---- The data

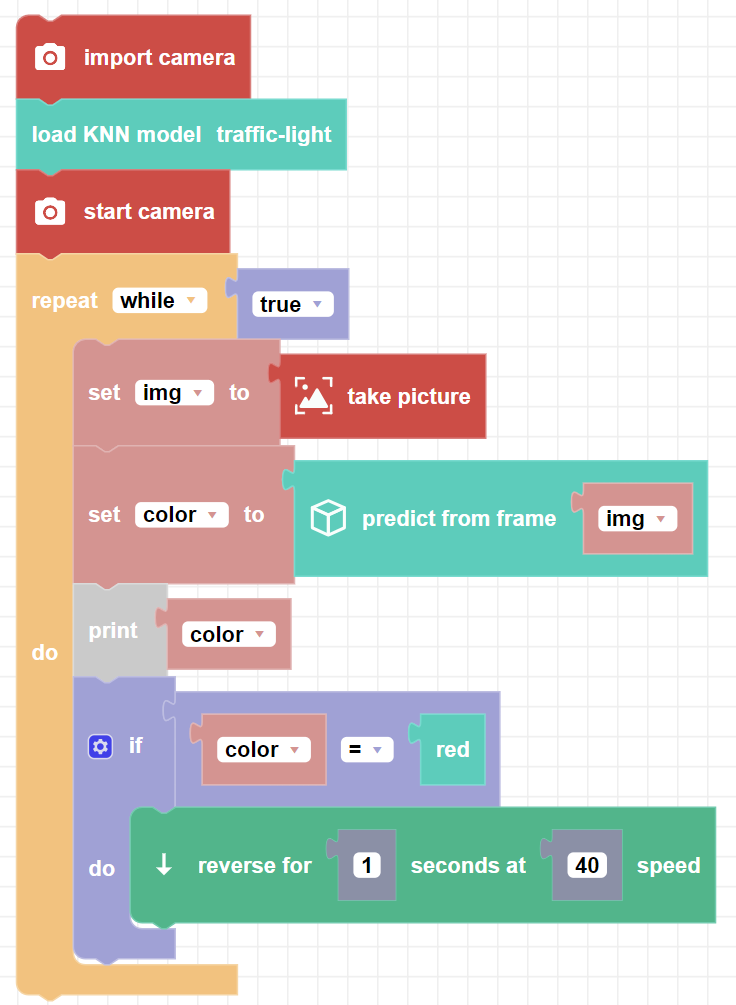Click the cube icon on predict block
Screen dimensions: 736x1005
pyautogui.click(x=328, y=518)
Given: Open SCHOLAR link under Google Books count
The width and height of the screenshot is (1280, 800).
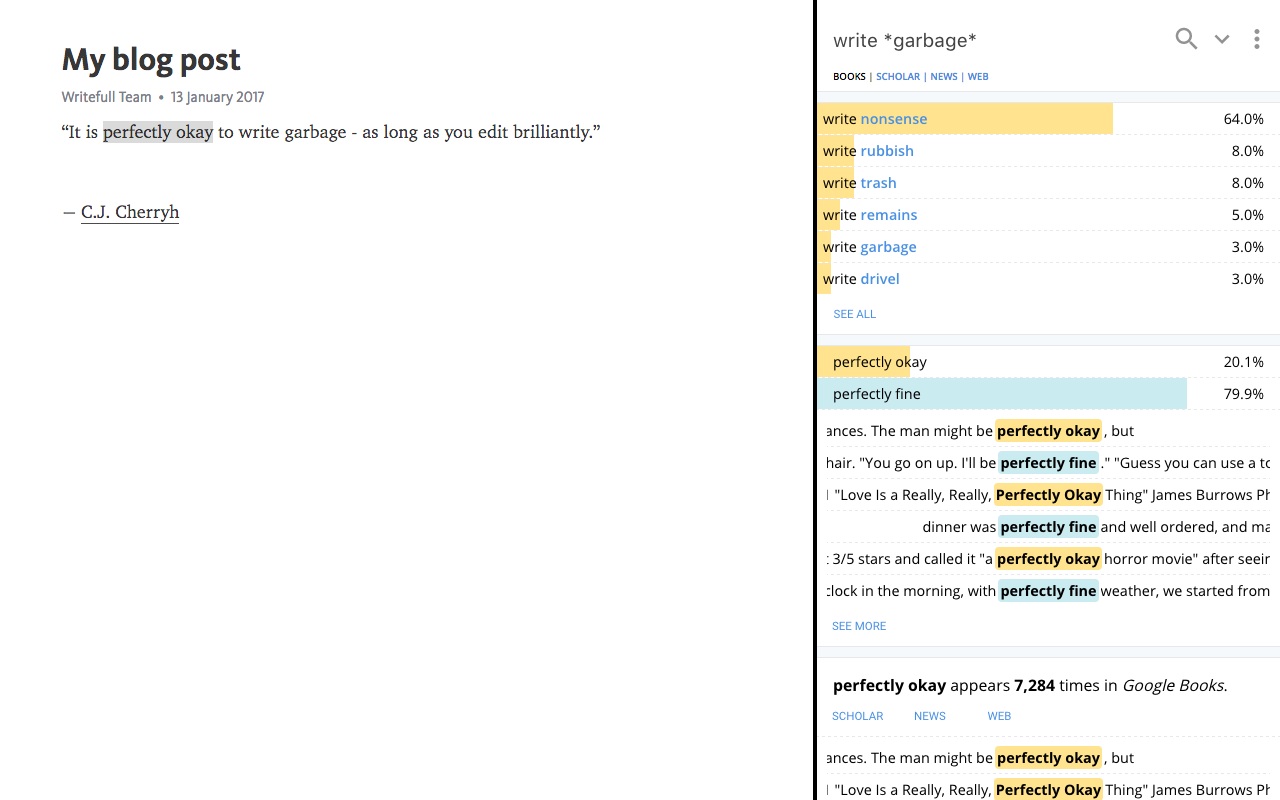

--------

== Prompt ==
In the entries above, find the line containing "Given: Open SCHOLAR", then please retype it and every line after it through the last, exactly as written, omitting pictures.

== Solved problem ==
Given: Open SCHOLAR link under Google Books count
The width and height of the screenshot is (1280, 800).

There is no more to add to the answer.